### THE PROBLEM
Beneath this task are records; state how many of their lines hold the word "title", and nothing else.

### Stored items from a collection
☆ ☆ ☆ ☆ ☆ ☆ ☆

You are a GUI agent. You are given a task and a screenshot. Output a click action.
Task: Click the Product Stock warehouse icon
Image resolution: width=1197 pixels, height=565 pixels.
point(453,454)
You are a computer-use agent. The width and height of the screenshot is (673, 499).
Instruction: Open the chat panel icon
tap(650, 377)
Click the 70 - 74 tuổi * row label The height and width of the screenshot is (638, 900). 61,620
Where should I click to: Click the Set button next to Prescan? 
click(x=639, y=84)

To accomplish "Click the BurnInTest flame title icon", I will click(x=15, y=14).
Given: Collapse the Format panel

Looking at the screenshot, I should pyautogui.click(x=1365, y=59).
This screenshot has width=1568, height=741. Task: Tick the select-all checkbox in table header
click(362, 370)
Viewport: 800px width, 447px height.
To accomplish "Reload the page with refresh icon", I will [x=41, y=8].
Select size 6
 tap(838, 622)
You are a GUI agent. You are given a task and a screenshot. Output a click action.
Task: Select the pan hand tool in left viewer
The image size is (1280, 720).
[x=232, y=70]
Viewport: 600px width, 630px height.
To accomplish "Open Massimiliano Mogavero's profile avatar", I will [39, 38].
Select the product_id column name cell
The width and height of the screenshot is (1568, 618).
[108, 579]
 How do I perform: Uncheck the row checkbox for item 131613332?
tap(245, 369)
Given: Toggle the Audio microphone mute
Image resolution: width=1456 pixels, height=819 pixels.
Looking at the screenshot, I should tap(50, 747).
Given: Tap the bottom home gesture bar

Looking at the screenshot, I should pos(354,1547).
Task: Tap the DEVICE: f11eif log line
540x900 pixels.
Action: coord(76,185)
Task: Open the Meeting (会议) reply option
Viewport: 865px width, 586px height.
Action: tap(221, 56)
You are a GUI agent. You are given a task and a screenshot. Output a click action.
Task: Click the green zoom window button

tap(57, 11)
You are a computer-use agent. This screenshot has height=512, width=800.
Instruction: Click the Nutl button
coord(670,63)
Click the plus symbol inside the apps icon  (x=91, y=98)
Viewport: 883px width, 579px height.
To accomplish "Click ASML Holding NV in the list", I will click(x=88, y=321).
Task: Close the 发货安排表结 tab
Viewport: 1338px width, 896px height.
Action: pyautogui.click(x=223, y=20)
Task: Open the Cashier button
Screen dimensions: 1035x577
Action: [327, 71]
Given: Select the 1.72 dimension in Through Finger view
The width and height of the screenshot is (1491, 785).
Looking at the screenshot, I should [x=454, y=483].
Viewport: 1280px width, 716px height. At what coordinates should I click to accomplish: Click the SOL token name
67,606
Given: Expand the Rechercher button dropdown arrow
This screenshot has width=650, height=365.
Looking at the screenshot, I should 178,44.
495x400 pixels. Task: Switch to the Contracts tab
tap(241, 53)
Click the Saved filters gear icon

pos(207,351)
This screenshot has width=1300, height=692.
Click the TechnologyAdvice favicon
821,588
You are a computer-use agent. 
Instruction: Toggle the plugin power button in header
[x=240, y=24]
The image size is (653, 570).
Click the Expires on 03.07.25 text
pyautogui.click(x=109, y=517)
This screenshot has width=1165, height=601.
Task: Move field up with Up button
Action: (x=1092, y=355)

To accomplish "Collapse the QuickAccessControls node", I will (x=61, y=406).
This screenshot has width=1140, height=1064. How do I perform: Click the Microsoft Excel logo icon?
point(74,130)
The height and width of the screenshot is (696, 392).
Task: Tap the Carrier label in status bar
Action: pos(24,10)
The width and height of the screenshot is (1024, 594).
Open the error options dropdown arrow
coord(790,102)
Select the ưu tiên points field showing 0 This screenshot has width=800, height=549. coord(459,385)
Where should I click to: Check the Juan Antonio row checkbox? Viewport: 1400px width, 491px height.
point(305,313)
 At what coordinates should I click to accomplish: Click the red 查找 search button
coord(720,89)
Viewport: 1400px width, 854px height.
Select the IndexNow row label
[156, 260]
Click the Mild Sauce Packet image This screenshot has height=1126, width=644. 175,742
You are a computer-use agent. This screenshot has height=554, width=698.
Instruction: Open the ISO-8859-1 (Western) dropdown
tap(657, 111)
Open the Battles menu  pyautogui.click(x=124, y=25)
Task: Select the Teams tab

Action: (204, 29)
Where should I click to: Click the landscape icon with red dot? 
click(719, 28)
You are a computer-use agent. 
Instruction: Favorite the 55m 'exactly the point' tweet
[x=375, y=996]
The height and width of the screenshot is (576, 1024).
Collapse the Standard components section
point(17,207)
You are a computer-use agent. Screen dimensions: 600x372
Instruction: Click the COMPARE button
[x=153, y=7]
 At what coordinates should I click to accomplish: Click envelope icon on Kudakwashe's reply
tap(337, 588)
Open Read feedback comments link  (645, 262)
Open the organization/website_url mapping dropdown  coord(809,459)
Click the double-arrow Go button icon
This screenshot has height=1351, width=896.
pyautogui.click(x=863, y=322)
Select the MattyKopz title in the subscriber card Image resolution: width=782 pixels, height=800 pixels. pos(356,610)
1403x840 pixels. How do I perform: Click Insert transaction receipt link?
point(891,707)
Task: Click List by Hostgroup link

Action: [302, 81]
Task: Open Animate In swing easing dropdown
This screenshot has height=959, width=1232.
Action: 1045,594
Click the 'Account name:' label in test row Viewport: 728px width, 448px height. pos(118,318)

☆ ☆ ☆ ☆ ☆ ☆ ☆

### SOLUTION TO THIS PROBLEM
2